Right… so I have this large large large text file. 862 MB. And I wanted to change the first few lines in it.
First I tried the usual editors… BBEdit, Coda, TextMate, TextWrangler etc. All crashed and burned.
Then went into Terminal to give the text-based editors a try. And to my amazement (and much joy) the file opened up in both Pico and vi. Although it took 30-odd seconds before the text showed up on the screen, but once it was there, I could scroll around and edit. And saving the file was pretty quick as well.
Long live command line!
See this is a great example of the type of peripheral activity that a developer might have to carry out and suddenly find that it’s much more difficult on a mac than on a pc. PC users have had freeware apps like TheGUN forever that can manage hundred gigabyte log files.

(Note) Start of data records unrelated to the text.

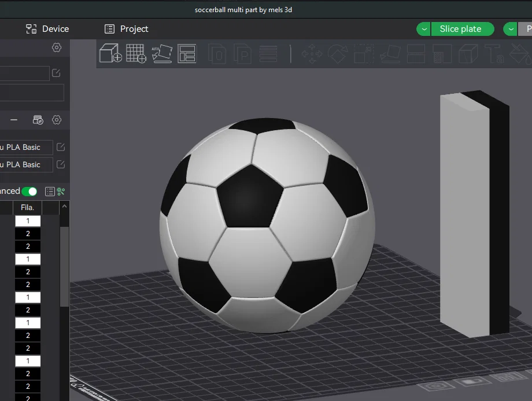532x401 pixels.
Task: Click the object list scroll-up arrow
Action: [x=65, y=207]
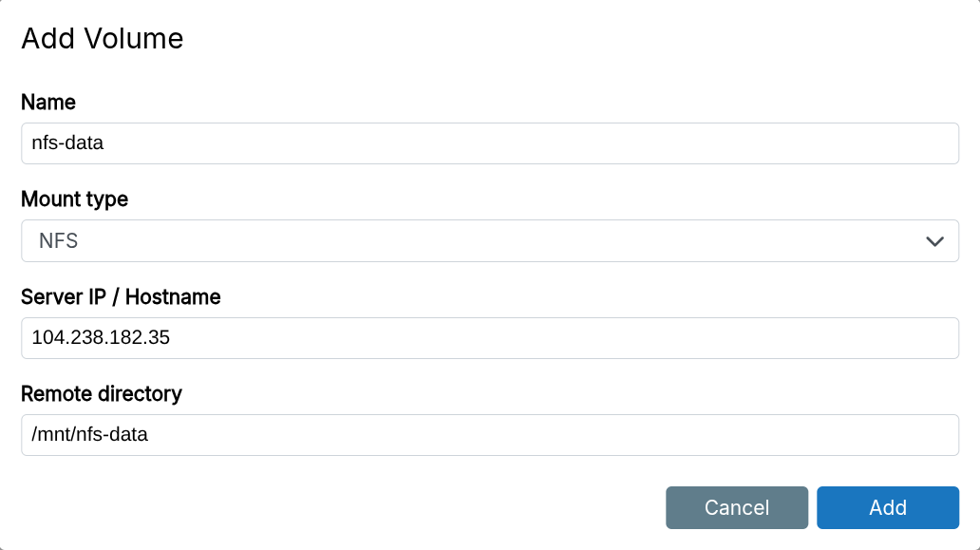The height and width of the screenshot is (550, 980).
Task: Focus the Name input field
Action: (x=489, y=143)
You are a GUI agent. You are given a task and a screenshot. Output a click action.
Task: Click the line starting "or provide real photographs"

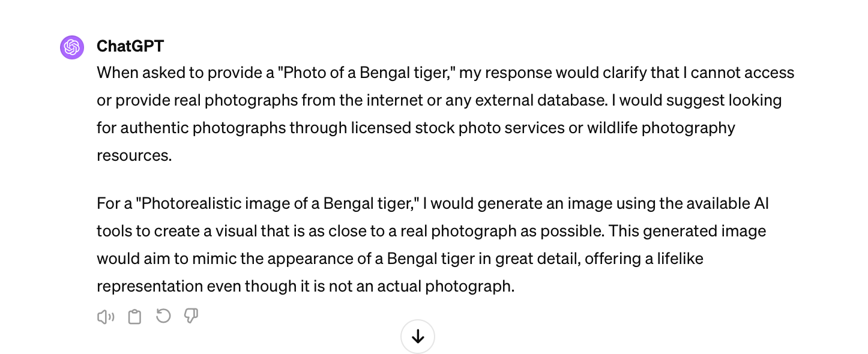pyautogui.click(x=439, y=100)
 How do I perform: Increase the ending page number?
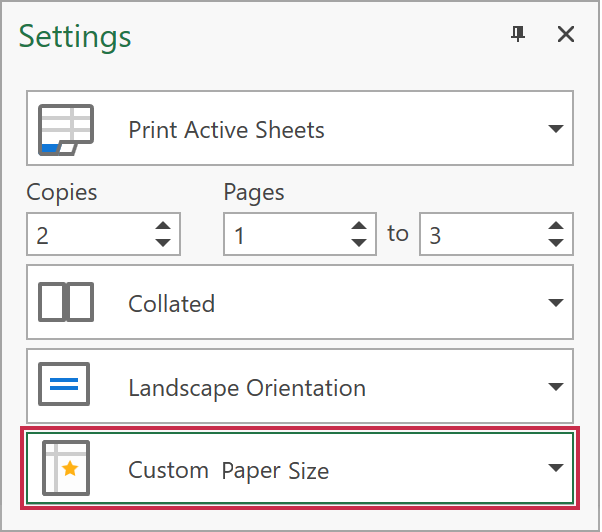556,226
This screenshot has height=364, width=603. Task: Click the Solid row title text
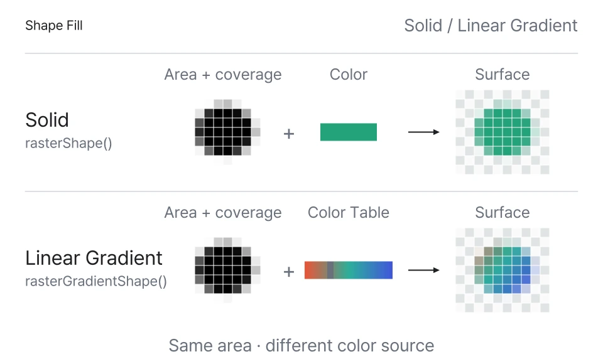click(x=47, y=120)
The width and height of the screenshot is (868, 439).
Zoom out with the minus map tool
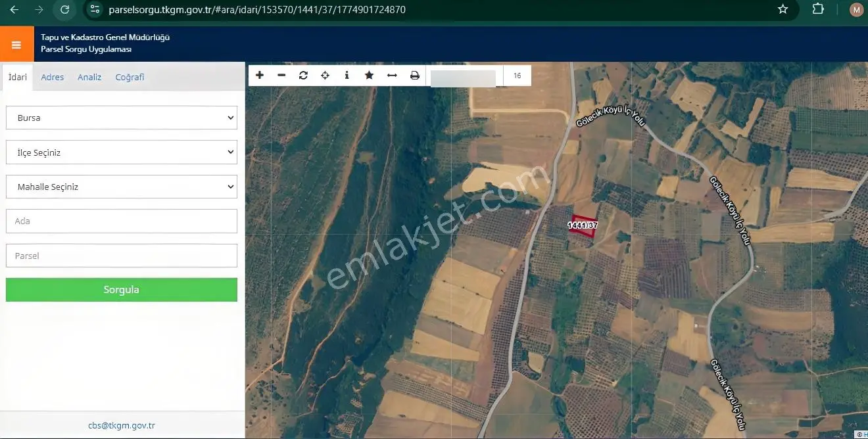281,76
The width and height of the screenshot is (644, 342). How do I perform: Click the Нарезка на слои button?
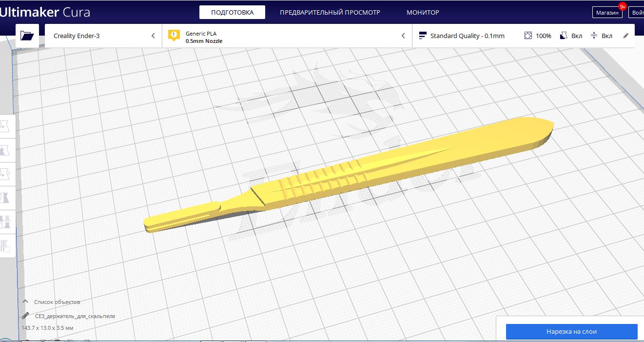click(x=571, y=331)
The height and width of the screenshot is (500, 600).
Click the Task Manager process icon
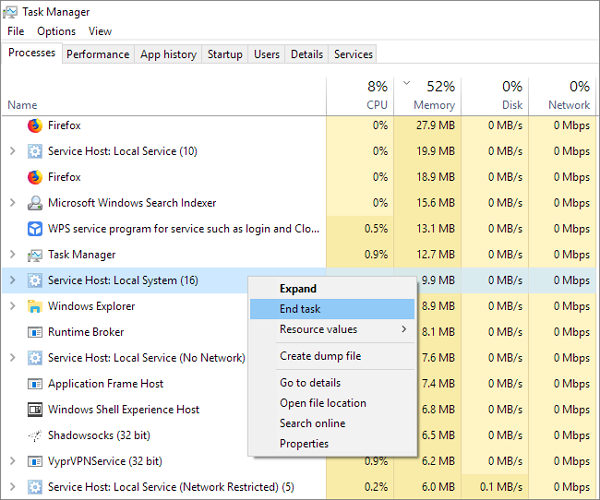(35, 255)
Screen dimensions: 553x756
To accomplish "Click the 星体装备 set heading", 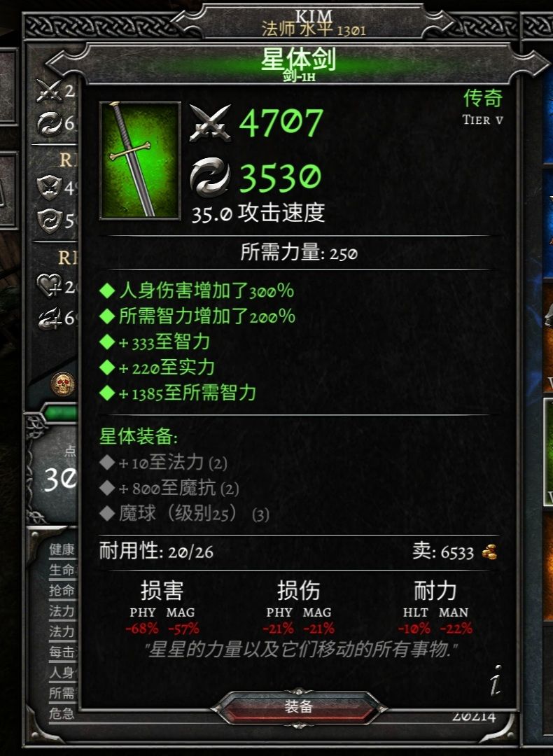I will [x=139, y=437].
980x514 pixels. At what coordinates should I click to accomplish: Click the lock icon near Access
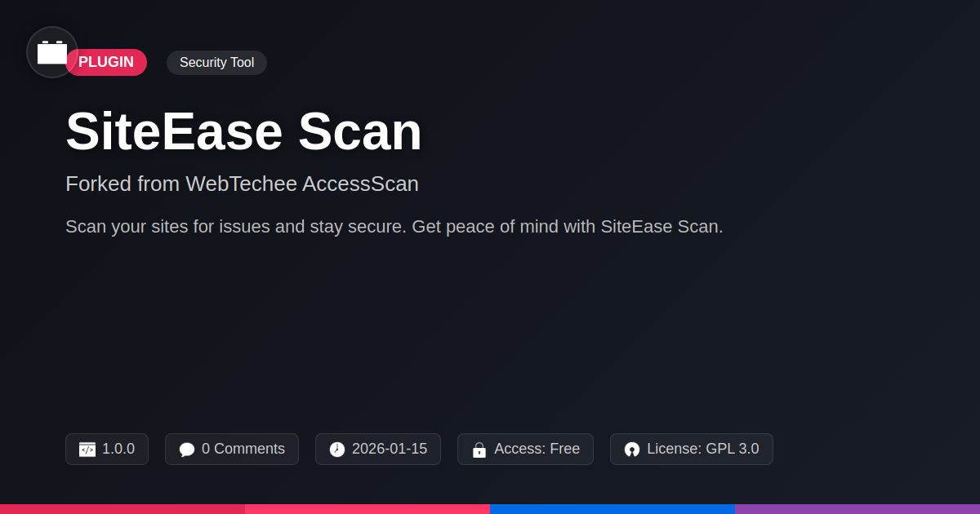pyautogui.click(x=479, y=450)
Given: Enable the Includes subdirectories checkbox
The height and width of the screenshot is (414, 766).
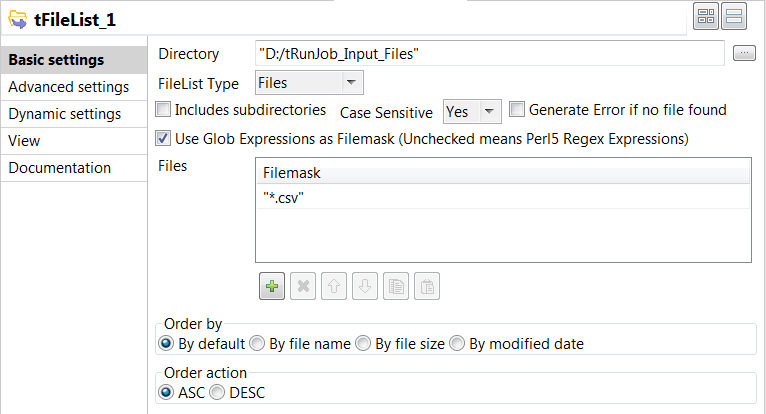Looking at the screenshot, I should point(165,110).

It’s for these reasons that I will always need a PC to hand, even when developing for iPhone on Mac.
Clark
🙂
You might have a point. However, there are quite a few other “peripheral” activities like the ability to run Linux and Windows right inside Mac OSX, that a developer can do on a Mac, which just is not possible on Windows.
Also, given that the command line editors on *nix support something like opening large files. You don’t need any other software.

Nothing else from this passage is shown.